I've been in the pool for fifteen years, taking it twenty-five yards at a time, and never found that happy place. That is until last week when I took my Christmas gift to the deck. I had my eye on it for over a year when my parents found out and gave me a waterproof case for my iPod, an H2O Audio case for my third generation Nano and the Laird Hamilton earphones to match.

I figured if I was going to meet my goal at Wildflower this year, I needed to put in some major yardage at the YMCA pool. So I situated my Nano inside the case, locked it down, slipped the neoprene belt around my waist and fiddled with the earphones for a bit. The first few laps were less than enjoyable trying to get the volume adjusted, the earbuds set just right and the pressure fixed in my ears from the watertight fit. But once I got set up, I was immediately in another world.

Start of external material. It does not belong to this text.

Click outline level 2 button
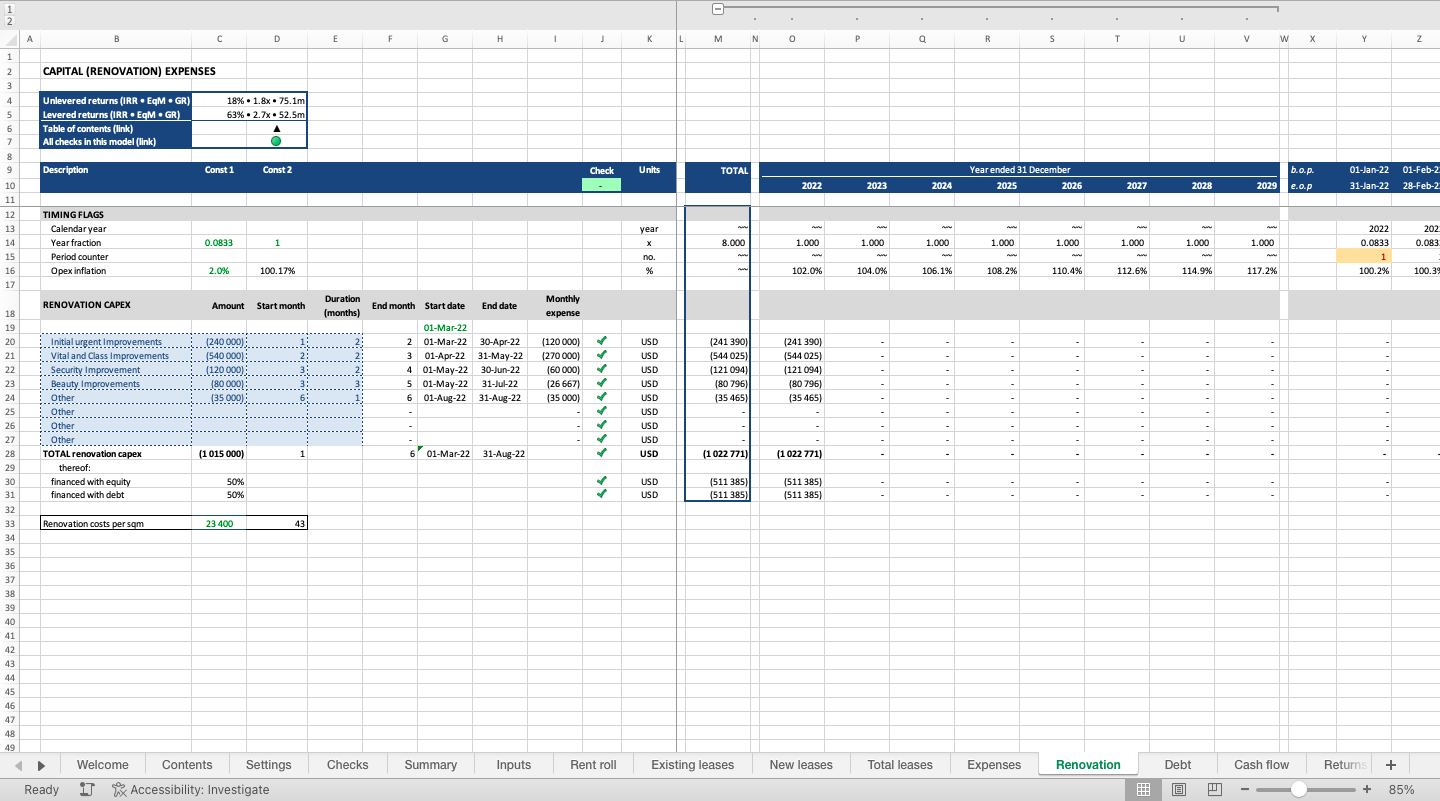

The experience of counting my strokes in my head, "1,2,3- 2,2,3- 3,2,3- 4,2,3- flip" was instantly replaced by the feel of the tepid water gliding across my skin. With a little Jimmy playing in my ears, I could see the sun streaming in from the open roof as if it were shining down from a tropical sky.

The water suddenly was the clearest ocean water I had ever seen. I was swimming around some tidal island in the Keys just a few feet from shore. No more stroke counting and flips, just a constant revolution around the island.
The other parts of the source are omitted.